What are these antibodies?
The human immune system actually produces them as a response to SARS-CoV-2 exposure including “so-called neutralizing antibodies that fight off the virus” reports Olson. Now the Lilly and Regeneron (another commercial monoclonal antibody cocktail) are actually called monoclonal antibodies which means that researchers actually went through the process of analyzing plasma from COVID-19 patients (and in labs) and actually singled out neutralizing antibodies associated with COVID-19 patients for purposes of reproduction in large amounts to be used in clinical trials. If they actually work, then providers will have a potentially powerful weapon against COVID-19.
Who is funding these ACTIV Studies?
The federal government via Operation Warp Speed grants totaling in the millions of dollars.
Is the INSIGHT Network and the University the only research sites involved?
No, three other large networks are collaborating as well, collectively representing the COVID-19 Prevention Network.
Where else is this trial taking place?
The trial is taking place at select hospitals around the world that are part of existing trial site networks. They include the lead network, the International Network of Strategic Initiatives in Global HIV Trials (INSIGHT), operated by the National Institute of Allergy and Infectious Diseases (NIAID). Collaborating clinical trial networks include the Prevention and Early Treatment of Acute Lung Injury Network (PETAL) and Cardiothoracic Surgical Trials Network (CTSN), supported by the NIH’s National Heart, Lung and Blood Institute through the Collaborating Network of Networks for Evaluating COVID-19 and Therapeutic Strategies (CONNECTS) program and the U.S. Department of Veterans Affairs Medical Centers.
Which monoclonal antibody is used in the first trial?
As mentioned, the first trial launched in August by the study group is using a monoclonal antibody developed by Eli Lilly called LY-COV555. Lilly partnered with AbCellera to identify this target.
When will the first study results be available?
By the Fall, according to Dr. Neaton.
What about the HCMC (Hennepin Healthcare)?
According to Olson, the local health system is also participating in this first clinical trial. The study requires that patients be hospitalized with COVID-19 and are also given remdesivir. Olson points to the separate clinical trial testing investigational drugs on an outpatient basis.
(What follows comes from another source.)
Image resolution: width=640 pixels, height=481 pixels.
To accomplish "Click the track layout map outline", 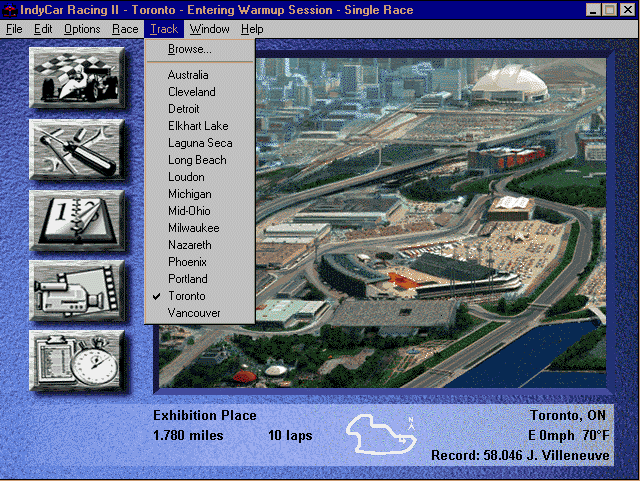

Why are large clinical trials, such as the ones associated with the ACTIV program, important?
Professor Neaton suggests that these studies share large pools of patients and different therapies to expedite results.
Why has Minnesota been influential in COVID-19 research?
The University of Minnesota helped conduct a study that produced the evidence that hydroxychloroquine doesn’t prevent or stop onset symptoms of COVID-19, while the Mayo Clinic led the nation’s convalescent plasma therapy program.